Exercise requirements: Rewrite everything from the line containing "Open Steam from" down to the end of the data, swapping "comment" for "reply" and changing nothing else.
----- Records shown
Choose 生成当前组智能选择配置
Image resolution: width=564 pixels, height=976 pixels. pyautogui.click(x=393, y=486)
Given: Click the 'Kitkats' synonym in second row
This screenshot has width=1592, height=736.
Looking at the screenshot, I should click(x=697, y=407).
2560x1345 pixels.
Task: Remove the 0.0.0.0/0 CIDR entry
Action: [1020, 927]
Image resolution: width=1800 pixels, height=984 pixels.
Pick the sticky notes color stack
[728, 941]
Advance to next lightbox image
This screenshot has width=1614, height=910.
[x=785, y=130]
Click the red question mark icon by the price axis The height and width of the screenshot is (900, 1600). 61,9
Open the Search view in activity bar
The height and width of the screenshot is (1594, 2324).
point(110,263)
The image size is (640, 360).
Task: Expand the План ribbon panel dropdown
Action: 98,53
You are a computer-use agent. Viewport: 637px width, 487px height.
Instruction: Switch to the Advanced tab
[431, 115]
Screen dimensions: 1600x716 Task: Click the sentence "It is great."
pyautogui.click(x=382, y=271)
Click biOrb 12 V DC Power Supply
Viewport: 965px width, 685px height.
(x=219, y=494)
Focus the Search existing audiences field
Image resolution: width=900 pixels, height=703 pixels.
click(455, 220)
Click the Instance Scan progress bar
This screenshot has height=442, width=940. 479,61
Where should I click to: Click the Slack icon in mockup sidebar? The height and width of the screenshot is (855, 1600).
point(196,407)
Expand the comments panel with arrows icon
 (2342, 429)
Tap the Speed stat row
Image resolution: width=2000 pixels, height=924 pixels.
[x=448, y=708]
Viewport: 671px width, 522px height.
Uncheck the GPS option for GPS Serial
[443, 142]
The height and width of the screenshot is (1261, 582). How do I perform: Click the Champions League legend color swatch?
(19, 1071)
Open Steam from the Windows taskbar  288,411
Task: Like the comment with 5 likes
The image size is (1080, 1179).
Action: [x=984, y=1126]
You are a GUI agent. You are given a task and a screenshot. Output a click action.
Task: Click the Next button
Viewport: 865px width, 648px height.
----------
Solution to the problem:
Open Steam from the Windows taskbar  288,411
Task: Like the reply with 5 likes
The image size is (1080, 1179).
Action: [x=984, y=1126]
You are a GUI agent. You are given a task and a screenshot. Output a click action.
Task: Click the Next button
Viewport: 865px width, 648px height.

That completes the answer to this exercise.